- **Excerpts from a dataset**

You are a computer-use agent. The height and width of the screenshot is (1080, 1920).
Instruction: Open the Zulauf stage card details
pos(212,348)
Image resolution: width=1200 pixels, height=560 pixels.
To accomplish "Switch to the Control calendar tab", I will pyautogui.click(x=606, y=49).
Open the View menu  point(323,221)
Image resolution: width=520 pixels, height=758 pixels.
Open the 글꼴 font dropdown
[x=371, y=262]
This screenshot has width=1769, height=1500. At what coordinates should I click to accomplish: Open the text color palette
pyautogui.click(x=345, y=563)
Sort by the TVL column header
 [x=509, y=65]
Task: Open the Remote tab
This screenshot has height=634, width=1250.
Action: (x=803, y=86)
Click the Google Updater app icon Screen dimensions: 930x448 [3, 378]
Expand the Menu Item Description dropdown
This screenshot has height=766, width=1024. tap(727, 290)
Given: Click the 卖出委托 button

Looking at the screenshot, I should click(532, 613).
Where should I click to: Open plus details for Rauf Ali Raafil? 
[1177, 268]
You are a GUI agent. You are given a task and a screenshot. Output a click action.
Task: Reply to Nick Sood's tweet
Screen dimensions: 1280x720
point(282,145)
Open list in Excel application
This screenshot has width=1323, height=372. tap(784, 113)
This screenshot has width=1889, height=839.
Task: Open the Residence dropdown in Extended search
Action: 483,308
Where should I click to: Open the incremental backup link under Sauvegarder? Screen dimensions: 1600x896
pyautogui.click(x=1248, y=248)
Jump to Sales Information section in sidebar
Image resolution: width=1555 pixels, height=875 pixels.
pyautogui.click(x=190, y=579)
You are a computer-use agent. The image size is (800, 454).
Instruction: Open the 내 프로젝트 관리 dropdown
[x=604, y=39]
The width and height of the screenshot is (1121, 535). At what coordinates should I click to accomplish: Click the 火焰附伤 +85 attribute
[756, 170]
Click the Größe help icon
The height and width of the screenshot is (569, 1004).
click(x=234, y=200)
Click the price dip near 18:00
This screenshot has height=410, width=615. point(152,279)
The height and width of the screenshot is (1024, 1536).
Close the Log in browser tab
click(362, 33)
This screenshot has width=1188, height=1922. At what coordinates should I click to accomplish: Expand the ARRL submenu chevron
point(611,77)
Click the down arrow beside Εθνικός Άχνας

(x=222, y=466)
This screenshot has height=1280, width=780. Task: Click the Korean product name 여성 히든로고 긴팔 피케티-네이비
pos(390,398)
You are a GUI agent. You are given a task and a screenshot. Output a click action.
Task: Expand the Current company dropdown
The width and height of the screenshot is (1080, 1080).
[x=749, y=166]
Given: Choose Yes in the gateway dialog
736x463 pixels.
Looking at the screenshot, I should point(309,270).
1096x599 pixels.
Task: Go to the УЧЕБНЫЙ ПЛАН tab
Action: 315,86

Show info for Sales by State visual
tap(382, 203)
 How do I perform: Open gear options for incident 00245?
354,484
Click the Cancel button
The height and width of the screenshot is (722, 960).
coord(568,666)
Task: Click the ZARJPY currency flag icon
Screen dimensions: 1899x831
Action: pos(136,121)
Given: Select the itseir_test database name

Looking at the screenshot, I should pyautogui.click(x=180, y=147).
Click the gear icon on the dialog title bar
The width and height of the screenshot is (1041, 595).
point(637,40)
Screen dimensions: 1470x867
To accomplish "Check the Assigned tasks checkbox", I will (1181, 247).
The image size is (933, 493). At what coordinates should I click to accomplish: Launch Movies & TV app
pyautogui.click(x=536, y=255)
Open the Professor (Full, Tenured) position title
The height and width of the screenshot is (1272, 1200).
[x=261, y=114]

- **Assignment**
Restate the data above exactly, keeping each word as it stands.

- **Solved problem**
You are a computer-use agent. The height and width of the screenshot is (1080, 1920).
Instruction: Open the Zulauf stage card details
pos(212,348)
Image resolution: width=1200 pixels, height=560 pixels.
To accomplish "Switch to the Control calendar tab", I will pyautogui.click(x=606, y=49).
Open the View menu  point(323,221)
Image resolution: width=520 pixels, height=758 pixels.
Open the 글꼴 font dropdown
[x=371, y=262]
This screenshot has width=1769, height=1500. At what coordinates should I click to accomplish: Open the text color palette
pyautogui.click(x=345, y=563)
Sort by the TVL column header
 [x=509, y=65]
Task: Open the Remote tab
This screenshot has height=634, width=1250.
Action: (x=803, y=86)
Click the Google Updater app icon Screen dimensions: 930x448 [3, 378]
Expand the Menu Item Description dropdown
This screenshot has height=766, width=1024. tap(727, 290)
Given: Click the 卖出委托 button

Looking at the screenshot, I should click(532, 613).
Where should I click to: Open plus details for Rauf Ali Raafil? 
[1177, 268]
You are a GUI agent. You are given a task and a screenshot. Output a click action.
Task: Reply to Nick Sood's tweet
Screen dimensions: 1280x720
point(282,145)
Open list in Excel application
This screenshot has width=1323, height=372. tap(784, 113)
This screenshot has width=1889, height=839.
Task: Open the Residence dropdown in Extended search
Action: 483,308
Where should I click to: Open the incremental backup link under Sauvegarder? Screen dimensions: 1600x896
pyautogui.click(x=1248, y=248)
Jump to Sales Information section in sidebar
Image resolution: width=1555 pixels, height=875 pixels.
pyautogui.click(x=190, y=579)
You are a computer-use agent. The image size is (800, 454).
Instruction: Open the 내 프로젝트 관리 dropdown
[x=604, y=39]
The width and height of the screenshot is (1121, 535). At what coordinates should I click to accomplish: Click the 火焰附伤 +85 attribute
[756, 170]
Click the Größe help icon
The height and width of the screenshot is (569, 1004).
click(x=234, y=200)
Click the price dip near 18:00
This screenshot has height=410, width=615. point(152,279)
The height and width of the screenshot is (1024, 1536).
Close the Log in browser tab
click(362, 33)
This screenshot has width=1188, height=1922. At what coordinates should I click to accomplish: Expand the ARRL submenu chevron
point(611,77)
Click the down arrow beside Εθνικός Άχνας

(x=222, y=466)
This screenshot has height=1280, width=780. Task: Click the Korean product name 여성 히든로고 긴팔 피케티-네이비
pos(390,398)
You are a GUI agent. You are given a task and a screenshot. Output a click action.
Task: Expand the Current company dropdown
The width and height of the screenshot is (1080, 1080).
[x=749, y=166]
Given: Choose Yes in the gateway dialog
736x463 pixels.
Looking at the screenshot, I should point(309,270).
1096x599 pixels.
Task: Go to the УЧЕБНЫЙ ПЛАН tab
Action: 315,86

Show info for Sales by State visual
tap(382, 203)
 How do I perform: Open gear options for incident 00245?
354,484
Click the Cancel button
The height and width of the screenshot is (722, 960).
coord(568,666)
Task: Click the ZARJPY currency flag icon
Screen dimensions: 1899x831
Action: pos(136,121)
Given: Select the itseir_test database name

Looking at the screenshot, I should pyautogui.click(x=180, y=147).
Click the gear icon on the dialog title bar
The width and height of the screenshot is (1041, 595).
point(637,40)
Screen dimensions: 1470x867
To accomplish "Check the Assigned tasks checkbox", I will (1181, 247).
The image size is (933, 493). At what coordinates should I click to accomplish: Launch Movies & TV app
pyautogui.click(x=536, y=255)
Open the Professor (Full, Tenured) position title
The height and width of the screenshot is (1272, 1200).
[x=261, y=114]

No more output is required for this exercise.